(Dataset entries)

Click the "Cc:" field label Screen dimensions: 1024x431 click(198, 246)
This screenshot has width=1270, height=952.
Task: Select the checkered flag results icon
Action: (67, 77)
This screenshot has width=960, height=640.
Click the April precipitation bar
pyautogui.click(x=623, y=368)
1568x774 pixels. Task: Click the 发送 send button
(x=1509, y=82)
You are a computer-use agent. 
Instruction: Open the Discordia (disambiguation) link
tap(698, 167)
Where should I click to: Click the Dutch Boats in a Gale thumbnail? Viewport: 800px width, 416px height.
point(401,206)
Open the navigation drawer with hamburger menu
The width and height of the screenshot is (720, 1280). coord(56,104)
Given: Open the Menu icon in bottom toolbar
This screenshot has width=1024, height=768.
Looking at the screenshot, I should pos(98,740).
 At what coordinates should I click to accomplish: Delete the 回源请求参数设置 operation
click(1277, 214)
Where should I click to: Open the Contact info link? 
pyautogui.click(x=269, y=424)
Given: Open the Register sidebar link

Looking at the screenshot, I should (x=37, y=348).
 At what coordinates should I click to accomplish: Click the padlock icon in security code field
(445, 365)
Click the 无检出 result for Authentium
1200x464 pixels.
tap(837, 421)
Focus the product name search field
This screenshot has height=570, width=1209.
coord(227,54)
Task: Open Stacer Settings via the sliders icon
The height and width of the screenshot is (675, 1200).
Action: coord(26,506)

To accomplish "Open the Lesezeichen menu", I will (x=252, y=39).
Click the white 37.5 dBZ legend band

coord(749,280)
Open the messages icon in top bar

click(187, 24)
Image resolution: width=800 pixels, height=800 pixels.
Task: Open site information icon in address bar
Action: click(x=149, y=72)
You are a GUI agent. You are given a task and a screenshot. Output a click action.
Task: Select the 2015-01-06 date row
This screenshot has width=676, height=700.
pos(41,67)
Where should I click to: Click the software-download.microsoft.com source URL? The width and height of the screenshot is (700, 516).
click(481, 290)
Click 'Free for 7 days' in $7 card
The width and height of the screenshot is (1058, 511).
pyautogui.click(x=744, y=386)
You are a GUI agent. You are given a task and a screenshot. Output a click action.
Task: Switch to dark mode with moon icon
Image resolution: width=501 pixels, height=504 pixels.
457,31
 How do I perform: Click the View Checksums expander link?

- Exercise prompt
Copy the entries above exactly, but only from the line holding "This screenshot has width=960, height=640." through the line holding "Task: Open Stacer", both included.

- Completed task
This screenshot has width=960, height=640.
Click the April precipitation bar
pyautogui.click(x=623, y=368)
1568x774 pixels. Task: Click the 发送 send button
(x=1509, y=82)
You are a computer-use agent. 
Instruction: Open the Discordia (disambiguation) link
tap(698, 167)
Where should I click to: Click the Dutch Boats in a Gale thumbnail? Viewport: 800px width, 416px height.
point(401,206)
Open the navigation drawer with hamburger menu
The width and height of the screenshot is (720, 1280). coord(56,104)
Given: Open the Menu icon in bottom toolbar
This screenshot has width=1024, height=768.
Looking at the screenshot, I should pos(98,740).
 At what coordinates should I click to accomplish: Delete the 回源请求参数设置 operation
click(1277, 214)
Where should I click to: Open the Contact info link? 
pyautogui.click(x=269, y=424)
Given: Open the Register sidebar link

Looking at the screenshot, I should (x=37, y=348).
 At what coordinates should I click to accomplish: Click the padlock icon in security code field
(445, 365)
Click the 无检出 result for Authentium
1200x464 pixels.
tap(837, 421)
Focus the product name search field
This screenshot has height=570, width=1209.
coord(227,54)
Task: Open Stacer Settings via the sliders icon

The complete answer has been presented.